■ Exercise prompt ■
Scan the listing below for the word "computer" and copy every line that has it.

■ Data to process ■

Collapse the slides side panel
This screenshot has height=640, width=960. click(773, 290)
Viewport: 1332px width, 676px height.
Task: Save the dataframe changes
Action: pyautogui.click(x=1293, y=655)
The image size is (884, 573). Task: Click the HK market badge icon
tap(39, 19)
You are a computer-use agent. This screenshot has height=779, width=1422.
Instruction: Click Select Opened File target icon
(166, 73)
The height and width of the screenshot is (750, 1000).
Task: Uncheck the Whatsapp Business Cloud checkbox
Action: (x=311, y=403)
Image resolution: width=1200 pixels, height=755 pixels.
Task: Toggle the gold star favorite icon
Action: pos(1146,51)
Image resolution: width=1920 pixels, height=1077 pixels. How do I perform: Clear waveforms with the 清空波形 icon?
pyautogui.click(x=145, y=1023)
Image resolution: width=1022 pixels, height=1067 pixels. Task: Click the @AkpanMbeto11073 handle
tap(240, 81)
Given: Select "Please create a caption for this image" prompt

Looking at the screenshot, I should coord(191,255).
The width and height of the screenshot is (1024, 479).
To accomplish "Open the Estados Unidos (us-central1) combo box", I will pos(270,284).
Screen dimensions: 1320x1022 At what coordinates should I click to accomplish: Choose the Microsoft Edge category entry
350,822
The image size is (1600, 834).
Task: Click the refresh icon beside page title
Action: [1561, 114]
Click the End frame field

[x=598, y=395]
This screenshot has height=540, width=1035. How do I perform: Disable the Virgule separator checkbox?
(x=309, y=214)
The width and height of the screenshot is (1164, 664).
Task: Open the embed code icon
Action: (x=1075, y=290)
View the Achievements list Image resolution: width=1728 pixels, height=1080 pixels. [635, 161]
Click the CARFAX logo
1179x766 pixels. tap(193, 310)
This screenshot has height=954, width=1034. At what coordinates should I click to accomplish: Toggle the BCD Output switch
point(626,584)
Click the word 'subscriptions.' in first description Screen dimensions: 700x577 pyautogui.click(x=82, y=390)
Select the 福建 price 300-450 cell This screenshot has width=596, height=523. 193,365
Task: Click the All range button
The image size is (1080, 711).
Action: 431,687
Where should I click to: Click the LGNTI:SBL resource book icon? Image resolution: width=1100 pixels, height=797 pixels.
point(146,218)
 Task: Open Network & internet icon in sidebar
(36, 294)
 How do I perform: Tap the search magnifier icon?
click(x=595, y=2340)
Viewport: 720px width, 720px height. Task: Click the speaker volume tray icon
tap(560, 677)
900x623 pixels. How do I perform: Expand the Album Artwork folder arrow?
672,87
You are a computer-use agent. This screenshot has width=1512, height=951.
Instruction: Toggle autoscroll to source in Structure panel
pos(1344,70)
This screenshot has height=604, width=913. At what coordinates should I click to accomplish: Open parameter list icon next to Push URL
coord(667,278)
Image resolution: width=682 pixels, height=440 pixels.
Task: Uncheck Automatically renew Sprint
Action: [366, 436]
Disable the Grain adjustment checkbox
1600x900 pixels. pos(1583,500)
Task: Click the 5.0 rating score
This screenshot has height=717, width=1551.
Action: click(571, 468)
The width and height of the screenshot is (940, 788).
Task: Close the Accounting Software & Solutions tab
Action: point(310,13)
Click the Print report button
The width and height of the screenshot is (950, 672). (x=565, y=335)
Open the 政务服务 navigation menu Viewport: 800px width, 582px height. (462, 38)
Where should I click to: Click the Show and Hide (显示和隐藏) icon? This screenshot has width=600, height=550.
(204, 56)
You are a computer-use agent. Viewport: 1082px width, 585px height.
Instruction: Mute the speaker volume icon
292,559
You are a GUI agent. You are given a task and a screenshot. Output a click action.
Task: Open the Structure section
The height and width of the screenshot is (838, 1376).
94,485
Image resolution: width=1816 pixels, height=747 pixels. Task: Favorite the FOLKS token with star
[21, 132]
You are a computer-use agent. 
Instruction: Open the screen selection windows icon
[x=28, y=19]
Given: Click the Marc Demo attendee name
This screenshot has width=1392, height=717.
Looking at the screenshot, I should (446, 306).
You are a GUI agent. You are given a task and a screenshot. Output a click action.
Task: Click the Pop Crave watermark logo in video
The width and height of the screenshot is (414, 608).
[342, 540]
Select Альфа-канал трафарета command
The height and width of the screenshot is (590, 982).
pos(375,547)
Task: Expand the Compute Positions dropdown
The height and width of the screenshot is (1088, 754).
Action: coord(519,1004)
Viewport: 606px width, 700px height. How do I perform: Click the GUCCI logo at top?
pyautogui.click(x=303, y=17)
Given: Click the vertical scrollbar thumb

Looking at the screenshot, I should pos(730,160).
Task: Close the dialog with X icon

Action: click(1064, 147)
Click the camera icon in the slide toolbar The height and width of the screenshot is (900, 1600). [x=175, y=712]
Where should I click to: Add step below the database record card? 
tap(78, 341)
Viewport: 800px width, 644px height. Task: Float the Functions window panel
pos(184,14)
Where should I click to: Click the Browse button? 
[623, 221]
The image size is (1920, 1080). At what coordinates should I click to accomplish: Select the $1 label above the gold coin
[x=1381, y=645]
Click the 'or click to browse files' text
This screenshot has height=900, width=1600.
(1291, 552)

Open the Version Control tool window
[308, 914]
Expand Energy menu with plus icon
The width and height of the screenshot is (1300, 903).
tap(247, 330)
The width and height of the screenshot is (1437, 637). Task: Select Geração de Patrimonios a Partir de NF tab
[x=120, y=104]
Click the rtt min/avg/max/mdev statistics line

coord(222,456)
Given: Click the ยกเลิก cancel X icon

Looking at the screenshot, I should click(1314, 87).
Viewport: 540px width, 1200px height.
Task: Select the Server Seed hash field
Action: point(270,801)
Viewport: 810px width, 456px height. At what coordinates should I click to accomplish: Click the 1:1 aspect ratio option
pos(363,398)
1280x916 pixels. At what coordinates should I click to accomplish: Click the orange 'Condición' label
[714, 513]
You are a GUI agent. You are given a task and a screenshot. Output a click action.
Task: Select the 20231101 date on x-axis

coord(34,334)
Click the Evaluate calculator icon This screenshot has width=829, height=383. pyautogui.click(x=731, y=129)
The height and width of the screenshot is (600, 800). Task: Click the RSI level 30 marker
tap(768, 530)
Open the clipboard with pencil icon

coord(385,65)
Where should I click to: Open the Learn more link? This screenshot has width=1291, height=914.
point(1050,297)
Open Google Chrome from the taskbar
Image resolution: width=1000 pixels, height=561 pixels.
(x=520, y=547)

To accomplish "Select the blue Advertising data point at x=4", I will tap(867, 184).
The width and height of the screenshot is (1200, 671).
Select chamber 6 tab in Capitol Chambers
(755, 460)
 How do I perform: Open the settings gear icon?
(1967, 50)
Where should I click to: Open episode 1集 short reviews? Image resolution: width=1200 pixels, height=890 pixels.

■ Answer to the exercise ■
You are a computer-use agent. This screenshot has height=779, width=1422.
You are a computer-use agent. This screenshot has width=1512, height=951.
You are a computer-use agent. Viewport: 1082px width, 585px height.
You are a computer-use agent. 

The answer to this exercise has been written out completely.